#### Exercise:
Repeat the material exactly from its first line to the line that includes "Task: Expand the 矩阵发布 menu chevron". Skip pictures.

#### Record set:

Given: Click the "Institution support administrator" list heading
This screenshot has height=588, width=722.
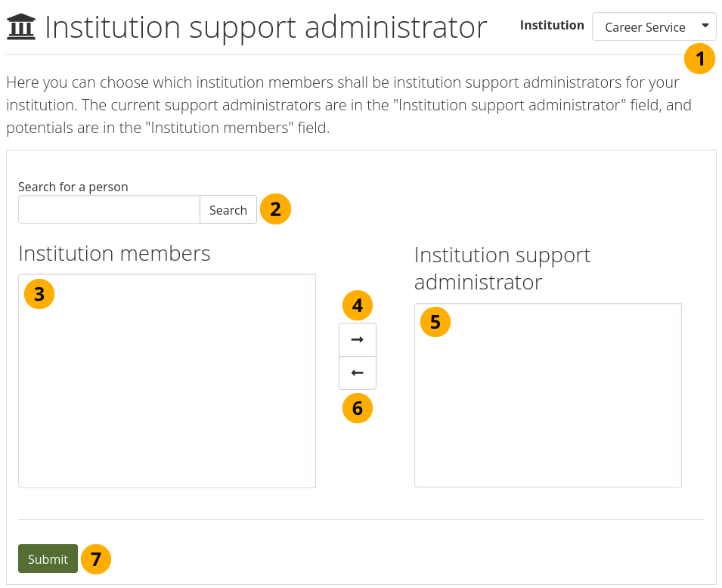Looking at the screenshot, I should click(502, 268).
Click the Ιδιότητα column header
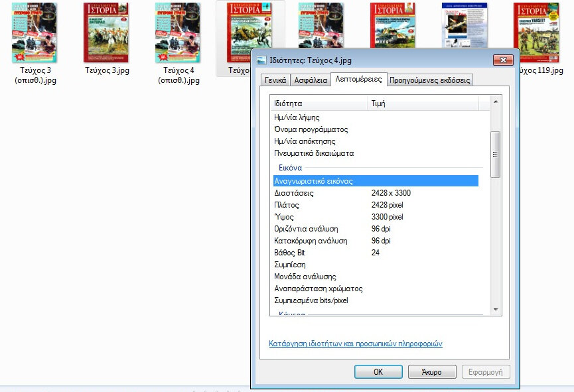 319,103
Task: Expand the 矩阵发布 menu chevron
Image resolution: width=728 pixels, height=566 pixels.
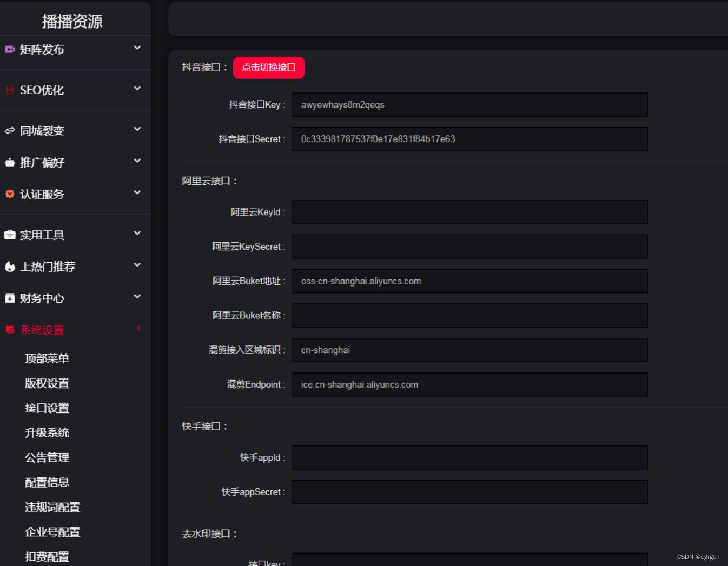Action: pos(137,48)

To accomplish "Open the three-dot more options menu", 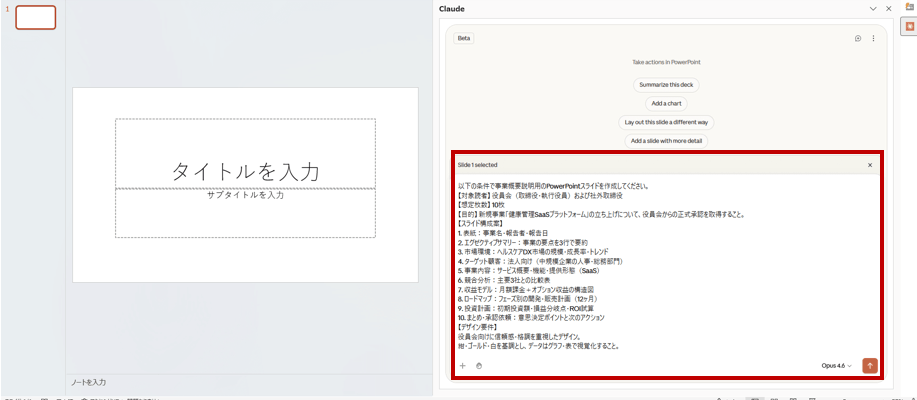I will click(873, 38).
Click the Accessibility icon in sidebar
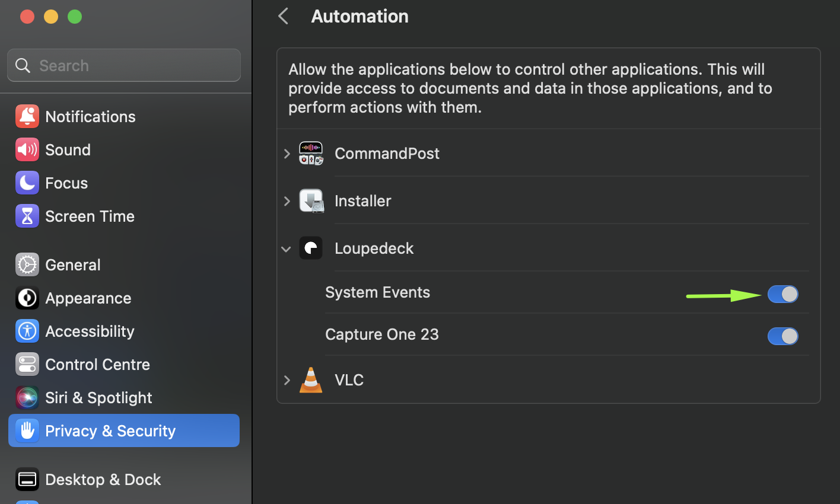840x504 pixels. (27, 331)
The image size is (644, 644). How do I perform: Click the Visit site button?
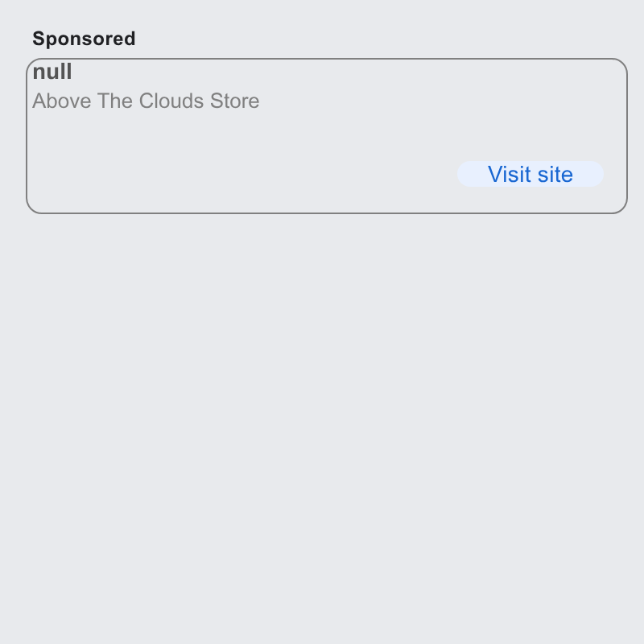pos(530,174)
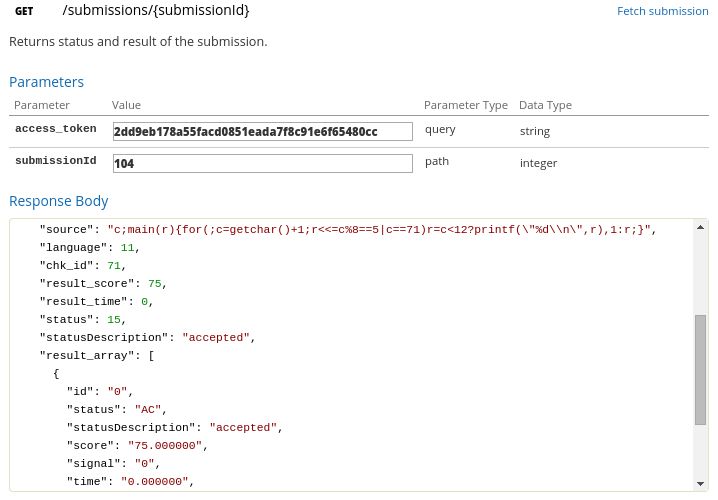This screenshot has width=718, height=500.
Task: Click the access_token parameter label
Action: (x=56, y=129)
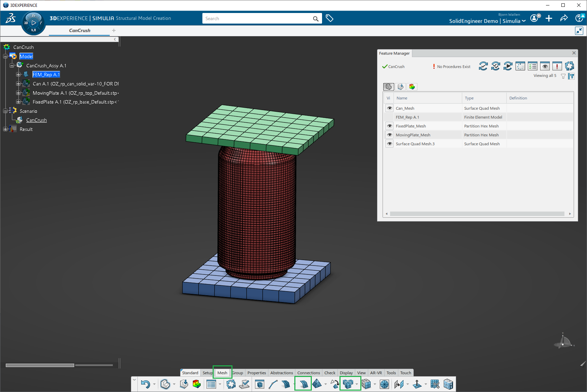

#### Written reply:
Given: Click the "Institution support administrator" list heading
This screenshot has height=588, width=722.
Looking at the screenshot, I should click(502, 268).
Click the Ιδιότητα column header
 319,103
Task: Expand the 矩阵发布 menu chevron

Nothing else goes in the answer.